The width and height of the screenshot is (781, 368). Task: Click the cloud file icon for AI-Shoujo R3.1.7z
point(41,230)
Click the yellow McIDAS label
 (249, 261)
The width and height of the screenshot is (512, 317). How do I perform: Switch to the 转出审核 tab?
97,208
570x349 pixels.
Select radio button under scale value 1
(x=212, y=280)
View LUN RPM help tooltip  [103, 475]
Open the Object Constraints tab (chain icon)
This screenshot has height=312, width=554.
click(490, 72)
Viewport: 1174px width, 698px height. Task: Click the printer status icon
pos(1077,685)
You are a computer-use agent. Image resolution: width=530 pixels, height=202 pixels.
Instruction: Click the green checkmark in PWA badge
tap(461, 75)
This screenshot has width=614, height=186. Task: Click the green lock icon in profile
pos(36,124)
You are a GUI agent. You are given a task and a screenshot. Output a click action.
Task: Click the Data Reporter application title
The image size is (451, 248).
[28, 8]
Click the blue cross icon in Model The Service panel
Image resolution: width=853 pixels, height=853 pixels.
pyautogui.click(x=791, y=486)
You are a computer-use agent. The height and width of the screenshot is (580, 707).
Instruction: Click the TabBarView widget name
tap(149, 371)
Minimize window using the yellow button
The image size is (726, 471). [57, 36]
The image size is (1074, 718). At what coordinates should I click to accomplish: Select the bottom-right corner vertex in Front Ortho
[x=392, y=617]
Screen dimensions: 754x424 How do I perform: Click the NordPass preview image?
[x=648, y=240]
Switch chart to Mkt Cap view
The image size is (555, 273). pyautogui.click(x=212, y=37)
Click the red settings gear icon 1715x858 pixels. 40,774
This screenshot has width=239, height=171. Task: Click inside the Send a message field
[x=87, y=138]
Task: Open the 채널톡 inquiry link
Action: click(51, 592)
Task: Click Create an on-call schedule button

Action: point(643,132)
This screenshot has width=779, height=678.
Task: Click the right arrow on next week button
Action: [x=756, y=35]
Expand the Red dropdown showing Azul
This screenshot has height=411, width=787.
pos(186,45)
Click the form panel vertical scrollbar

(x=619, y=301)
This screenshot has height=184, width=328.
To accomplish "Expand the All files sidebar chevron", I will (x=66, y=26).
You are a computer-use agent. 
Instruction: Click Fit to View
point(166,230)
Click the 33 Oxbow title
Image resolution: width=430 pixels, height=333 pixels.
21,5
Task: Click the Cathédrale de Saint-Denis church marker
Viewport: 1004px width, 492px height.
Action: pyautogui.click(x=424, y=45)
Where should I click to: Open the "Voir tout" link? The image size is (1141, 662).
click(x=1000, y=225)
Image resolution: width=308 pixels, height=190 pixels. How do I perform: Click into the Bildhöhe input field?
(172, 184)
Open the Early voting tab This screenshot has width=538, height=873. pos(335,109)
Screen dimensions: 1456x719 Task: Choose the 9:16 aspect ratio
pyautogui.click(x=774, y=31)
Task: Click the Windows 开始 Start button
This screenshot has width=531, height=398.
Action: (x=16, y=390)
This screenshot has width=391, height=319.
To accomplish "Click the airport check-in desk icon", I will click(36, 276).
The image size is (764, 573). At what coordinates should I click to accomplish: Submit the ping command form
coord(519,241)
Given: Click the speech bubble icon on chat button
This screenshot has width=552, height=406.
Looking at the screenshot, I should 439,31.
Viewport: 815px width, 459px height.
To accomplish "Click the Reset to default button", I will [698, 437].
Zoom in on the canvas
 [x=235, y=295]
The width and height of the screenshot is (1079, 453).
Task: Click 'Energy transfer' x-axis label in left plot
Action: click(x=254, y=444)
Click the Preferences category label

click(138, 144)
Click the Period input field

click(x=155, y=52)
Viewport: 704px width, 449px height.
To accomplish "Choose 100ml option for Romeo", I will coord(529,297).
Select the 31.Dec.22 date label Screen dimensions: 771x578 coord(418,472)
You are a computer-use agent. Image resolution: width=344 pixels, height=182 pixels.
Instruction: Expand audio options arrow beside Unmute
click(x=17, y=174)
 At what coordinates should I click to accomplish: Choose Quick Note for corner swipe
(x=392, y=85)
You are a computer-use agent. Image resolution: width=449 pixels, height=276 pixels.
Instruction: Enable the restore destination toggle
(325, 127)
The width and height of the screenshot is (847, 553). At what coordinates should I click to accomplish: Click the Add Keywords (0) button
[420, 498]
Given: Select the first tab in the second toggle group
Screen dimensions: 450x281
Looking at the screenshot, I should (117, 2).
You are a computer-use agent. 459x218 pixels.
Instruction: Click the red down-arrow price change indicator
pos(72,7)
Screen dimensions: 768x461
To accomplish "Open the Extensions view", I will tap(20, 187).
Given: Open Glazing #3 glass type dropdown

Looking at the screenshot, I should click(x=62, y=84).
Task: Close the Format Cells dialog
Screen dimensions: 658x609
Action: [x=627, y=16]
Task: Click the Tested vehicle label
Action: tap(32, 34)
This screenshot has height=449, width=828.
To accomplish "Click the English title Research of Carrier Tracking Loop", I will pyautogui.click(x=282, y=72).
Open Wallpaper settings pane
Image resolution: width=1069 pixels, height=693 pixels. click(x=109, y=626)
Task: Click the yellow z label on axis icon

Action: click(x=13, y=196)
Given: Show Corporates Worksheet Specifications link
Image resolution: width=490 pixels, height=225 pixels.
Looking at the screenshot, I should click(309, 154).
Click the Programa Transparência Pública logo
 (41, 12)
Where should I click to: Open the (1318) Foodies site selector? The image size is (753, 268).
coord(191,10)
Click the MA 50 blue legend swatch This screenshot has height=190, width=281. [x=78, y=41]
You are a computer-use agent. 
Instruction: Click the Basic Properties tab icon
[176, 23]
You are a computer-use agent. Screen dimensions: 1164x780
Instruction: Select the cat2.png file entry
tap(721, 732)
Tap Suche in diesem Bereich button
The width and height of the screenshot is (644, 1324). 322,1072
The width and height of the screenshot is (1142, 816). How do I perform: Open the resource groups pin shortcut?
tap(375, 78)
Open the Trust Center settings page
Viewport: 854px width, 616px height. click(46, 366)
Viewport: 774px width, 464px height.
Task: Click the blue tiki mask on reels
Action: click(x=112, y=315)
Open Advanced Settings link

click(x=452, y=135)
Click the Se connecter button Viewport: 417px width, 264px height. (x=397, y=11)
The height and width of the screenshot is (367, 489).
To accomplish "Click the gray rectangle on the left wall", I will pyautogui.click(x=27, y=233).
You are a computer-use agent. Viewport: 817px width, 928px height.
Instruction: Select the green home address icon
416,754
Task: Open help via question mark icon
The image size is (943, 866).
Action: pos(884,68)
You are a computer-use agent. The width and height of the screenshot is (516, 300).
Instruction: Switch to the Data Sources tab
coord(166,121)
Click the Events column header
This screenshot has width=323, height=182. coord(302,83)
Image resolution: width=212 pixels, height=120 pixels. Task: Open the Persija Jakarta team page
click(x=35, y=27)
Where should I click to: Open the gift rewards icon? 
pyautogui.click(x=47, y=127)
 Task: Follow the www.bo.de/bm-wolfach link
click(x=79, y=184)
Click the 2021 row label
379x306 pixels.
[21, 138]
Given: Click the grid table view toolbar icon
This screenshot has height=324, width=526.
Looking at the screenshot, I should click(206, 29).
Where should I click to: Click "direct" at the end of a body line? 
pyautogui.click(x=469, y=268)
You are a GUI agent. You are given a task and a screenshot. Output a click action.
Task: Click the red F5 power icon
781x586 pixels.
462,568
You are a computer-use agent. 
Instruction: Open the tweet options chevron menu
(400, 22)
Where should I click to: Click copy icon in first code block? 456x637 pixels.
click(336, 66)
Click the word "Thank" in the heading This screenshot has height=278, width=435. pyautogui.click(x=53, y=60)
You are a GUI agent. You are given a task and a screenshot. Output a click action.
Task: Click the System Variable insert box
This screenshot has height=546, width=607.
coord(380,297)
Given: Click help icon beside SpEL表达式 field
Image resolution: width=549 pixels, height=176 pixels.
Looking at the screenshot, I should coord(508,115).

_ _ _ _

__Work instructions__:
Each line from the one containing "You are a computer-use agent. The width" to the end of the listing above must be printed exactly, and no other line may appear.

__Reply to the exercise__:
You are a computer-use agent. The width and height of the screenshot is (516, 300).
Instruction: Switch to the Data Sources tab
coord(166,121)
Click the Events column header
This screenshot has width=323, height=182. coord(302,83)
Image resolution: width=212 pixels, height=120 pixels. Task: Open the Persija Jakarta team page
click(x=35, y=27)
Where should I click to: Open the gift rewards icon? 
pyautogui.click(x=47, y=127)
 Task: Follow the www.bo.de/bm-wolfach link
click(x=79, y=184)
Click the 2021 row label
379x306 pixels.
[21, 138]
Given: Click the grid table view toolbar icon
This screenshot has height=324, width=526.
Looking at the screenshot, I should click(206, 29).
Where should I click to: Click "direct" at the end of a body line? 
pyautogui.click(x=469, y=268)
You are a GUI agent. You are given a task and a screenshot. Output a click action.
Task: Click the red F5 power icon
781x586 pixels.
462,568
You are a computer-use agent. 
Instruction: Open the tweet options chevron menu
(400, 22)
Where should I click to: Click copy icon in first code block? 456x637 pixels.
click(336, 66)
Click the word "Thank" in the heading This screenshot has height=278, width=435. pyautogui.click(x=53, y=60)
You are a GUI agent. You are given a task and a screenshot. Output a click action.
Task: Click the System Variable insert box
This screenshot has height=546, width=607.
coord(380,297)
Given: Click help icon beside SpEL表达式 field
Image resolution: width=549 pixels, height=176 pixels.
Looking at the screenshot, I should coord(508,115).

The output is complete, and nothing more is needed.